Le gouvernement français étudie la mise en place d’un dispositif exceptionnel visant à encadrer les marges des distributeurs de carburant. Cette information a été confirmée par Matignon à TF1/LCI, qui précise que le projet fait actuellement l’objet de discussions sans décision définitive à ce stade.
Selon les éléments transmis, les services du Premier ministre préparent un décret pour introduire ce mécanisme. Le ministre des Armées, Sébastien Lecornu, n’a pas encore arrêté sa position sur ce sujet. L’exécutif avait initialement évoqué un plafonnement des prix à la pompe avant de s’orienter vers un encadrement des marges.
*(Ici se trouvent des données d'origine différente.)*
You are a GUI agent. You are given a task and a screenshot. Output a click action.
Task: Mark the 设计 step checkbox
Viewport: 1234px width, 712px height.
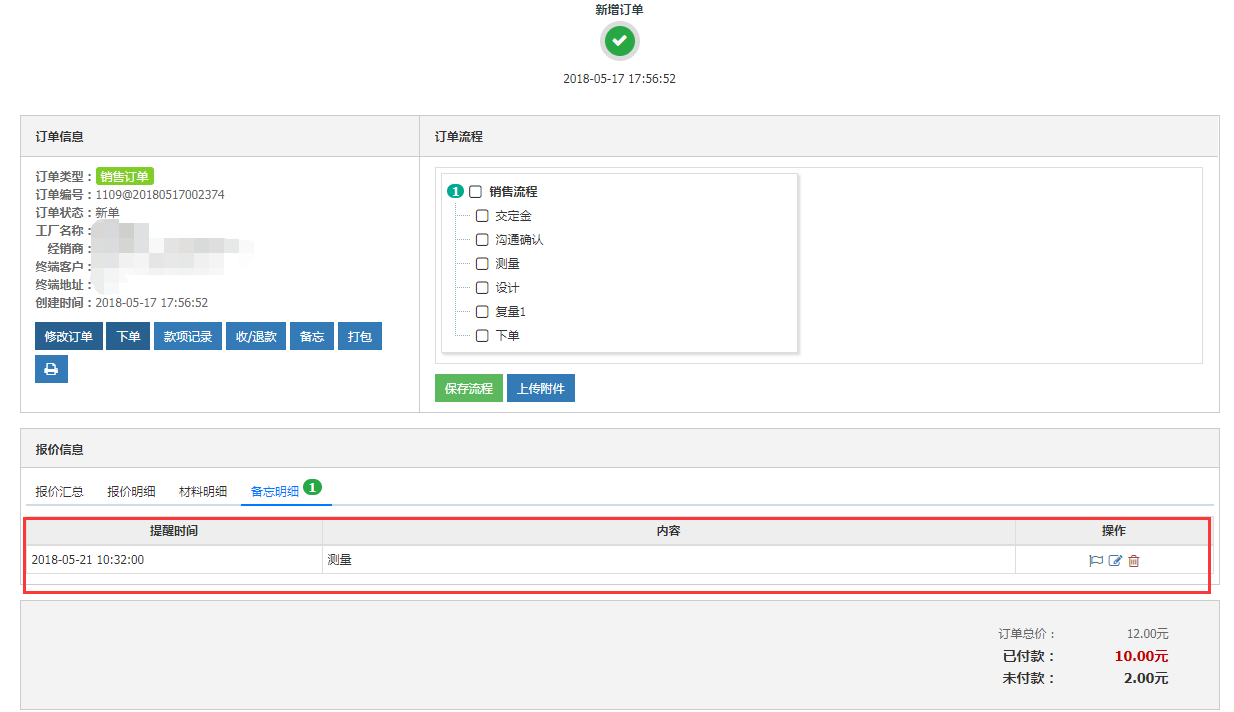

Le texte a été adressé au Conseil national de la consommation, instance consultative réunissant représentants des consommateurs et des entreprises, dans le cadre d’une procédure préalable à une éventuelle validation par le Conseil d’État. Une source du ministère de l’Économie a indiqué à TF1/LCI que la décision finale restait en attente.
Le plafonnement des prix des carburants déclenché en fonction des prix du marché
Le projet repose sur un calcul des marges basé sur l’écart entre le prix de vente à la pompe et la moyenne sur cinq jours des prix d’achat des produits raffinés sur le marché de Rotterdam. Ce système limiterait les marges des distributeurs à celles observées en janvier et février.
Chaque station-service se verrait attribuer un prix maximal, ajusté quotidiennement en fonction de plusieurs paramètres : le niveau des prix du marché, une marge de référence et d’éventuels coûts supplémentaires liés au transport. Le dispositif ne fixerait pas directement un prix unique du carburant, mais encadrerait la marge appliquée. Le déclenchement de cette mesure interviendrait lorsque les prix des produits raffinés dépassent ceux constatés avant le début du conflit au Moyen-Orient, soit environ 1,71 euro par litre pour l’essence et le diesel. Le ministère de l’Économie souligne qu’il ne s’agit pas d’un blocage des prix, les tarifs restant liés aux fluctuations du marché.
Une source gouvernementale a déclaré auprès de TF1/LCI : « C’est la traduction arithmétique et technique de la demande du Premier ministre pour que les prix baissent aussi vite qu’ils ont augmenté ». Elle ajoute : «Le but est de lutter contre la volatilité des prix avec ce système de moyenne auquel on ajoute des marges encadrées.»
Dans le contexte actuel marqué par des tensions au Moyen-Orient et des perturbations autour du détroit d’Ormuz, les prix des carburants connaissent des variations à la hausse. En France, le prix du sans-plomb se situe autour de 2 euros par litre, tandis que le diesel dépasse 2,3 euros. Jusqu’à présent, les autorités ont privilégié des dispositifs ciblés, comme le » prêt flash carburant ». D’autres pays ont choisi des actions portant sur la fiscalité ou sur un encadrement direct des prix de l’énergie. Depuis l’annonce d’un cessez-le-feu en Iran, les prix à la pompe ont reculé d’environ 1 centime par litre, alors que les attentes initiales se situaient entre 5 et 10 centimes.